Real Time Three Dimensional Echocardiography (RT3DE) has remarkably enhanced the way we understand cardiac morphology, especially in congenital heart disease.
The most important aspect of 3dimensional echocardiography is the potential to slice the dynamic cardiac structures, in infinite planes through all the three dimensions. I improvised this technique so that the planes are moved systematically thorugh multiple planes throughout the cardiac cycle, in anatomically appropriate planes and in an attitudinally appropriate manner. MPR can be used even when the resolution of the images are poor and traditional 3D imaging has inadequate resolution to display underlying anatomy.
Below are example of some patient who benefitted from 3D MPR.
2D TOE and colour Doppler images from a 6 year old girl with Double Inlet LV and TGA. Undervent atrial septostomy on day 1 floowed by PA band and atrial septectomy ( 6 weeks) at another centre. Subsequent bidirectional superior cavo-pulmonary anastomosis at 19 months at a major tirtiary care centre. The image above confirms the right atrio-ventricular valve over-riding the ventricular septum and the RV appears small. The image below shows classic double inlet LV.
Her saturations were low (72%) and has decreasing effort tolerence. Parents are keen on further intervention. Cardiac catheterization showed low PA pressures (PA mean 11) small forward flow through the PA band. No intra-pulmonary AVMs.
Determining adequacy of ventricular volume and degree of commitment of the atriovetricular valve to corresponding ventricles along with connection of the great vessels to appropriate ventricular mass can be difficult in complex heart defects as that of this patient. The 2D images are rather convincing that this defect is unsuitable for septation. Please take a few minutes and go through the steps of MPR in this patient and see the difference MPR makes in understanding the morphology.

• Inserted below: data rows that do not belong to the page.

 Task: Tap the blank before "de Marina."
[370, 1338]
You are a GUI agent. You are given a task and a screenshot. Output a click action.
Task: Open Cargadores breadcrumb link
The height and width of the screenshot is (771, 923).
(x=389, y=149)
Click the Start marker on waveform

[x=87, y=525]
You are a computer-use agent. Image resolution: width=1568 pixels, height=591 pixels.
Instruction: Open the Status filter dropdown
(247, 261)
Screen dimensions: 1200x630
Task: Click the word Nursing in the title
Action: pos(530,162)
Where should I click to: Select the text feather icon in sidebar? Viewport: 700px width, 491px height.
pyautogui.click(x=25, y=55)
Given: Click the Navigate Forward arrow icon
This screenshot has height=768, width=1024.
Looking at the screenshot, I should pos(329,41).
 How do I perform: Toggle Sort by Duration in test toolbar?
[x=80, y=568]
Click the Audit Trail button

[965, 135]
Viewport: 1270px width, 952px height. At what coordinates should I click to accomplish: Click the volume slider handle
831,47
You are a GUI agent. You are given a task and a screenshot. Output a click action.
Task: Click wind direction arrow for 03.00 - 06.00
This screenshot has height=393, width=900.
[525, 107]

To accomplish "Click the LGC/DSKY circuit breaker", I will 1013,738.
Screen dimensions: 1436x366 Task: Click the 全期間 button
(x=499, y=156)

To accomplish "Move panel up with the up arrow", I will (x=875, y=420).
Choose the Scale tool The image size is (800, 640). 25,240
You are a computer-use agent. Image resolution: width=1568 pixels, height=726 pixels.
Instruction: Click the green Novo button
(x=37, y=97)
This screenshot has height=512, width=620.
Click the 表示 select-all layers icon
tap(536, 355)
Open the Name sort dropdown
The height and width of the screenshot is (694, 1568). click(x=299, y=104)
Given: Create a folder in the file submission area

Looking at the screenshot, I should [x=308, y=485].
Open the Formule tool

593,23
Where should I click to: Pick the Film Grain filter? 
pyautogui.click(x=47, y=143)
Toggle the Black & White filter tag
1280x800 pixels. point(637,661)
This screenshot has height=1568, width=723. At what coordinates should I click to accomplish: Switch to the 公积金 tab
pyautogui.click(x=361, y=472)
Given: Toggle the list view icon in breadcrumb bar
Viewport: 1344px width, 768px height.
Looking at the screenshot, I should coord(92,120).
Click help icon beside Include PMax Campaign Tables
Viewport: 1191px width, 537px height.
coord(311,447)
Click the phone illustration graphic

The transthoracic images are displayed below to illustrate the anatomic details as understood by standard cross sectional 2D echocardiography
The RV appears small. The septal leaflet of the right AV valve opens fully into the Lv cavity. On colour imaging, there is a wide open, un-restricted atrial communication with right to left shunt. The flow from the right AV valve is seen going into the LV cavity. There is an un-restricted ventricular septal defect.
The subcostal para coronal view shows the full profile of the right AV valve. There is cordal attachement of the septal leaflet attachinto the posterio-medial papillary muscle of the left AV valve. The right AV valve appears to be straddling the VSD. On the colour image at the right the para-sternal long axis view demonstrates the ventriculo-arterial relationship. The PA band is seen well in position with a turbulent flow pattern.
Video image in the right lower corner is a full volume 3D loop from the 3DTOE. It is sliced into 3 images by aligning the dissecting planes in sagital and coronal planes to illustrate the anatomy ( the upper 2 images). The cross sectional short-axis sliced image is displayed in the left lower corner. The left upper image is the standard 2D view one gets during initial the TOE. By aligning the cutting planes appropriately through the heart, the inlet and outlet aspects of the right heart is brought into view and displayed in the right upper corner. The shows an adequate size right heart. By further aligning the short-axis plane the appropriate right ventricular volume is brought out and the RV now appears slightly larger than the LV.
With further movement of the cutting planes in anatomically appropriate planes the crest of the ventricular septum is brought in line with the crux of the heart. The primum septum and the hinge points of the medial leaf lets of the two AV valve is brought in to view. The arrows illustrates the plane of the patch that may used to close the VSD
The magenda coloured dotted line goes through the the palne where VSD patch would be going through. Here the over riding of the right AV valve is less striking as it is prominent only in diastole. It was envisages that re-attaching the cordal attachments in the posterio-medial papillary muscle to the RV side would result in appropriate septation and a competent right AV valve.
This step of the MPR c(3D visualization or dysplay) is not an important aspect in this patient as all the necessary information is gained from the first two steps.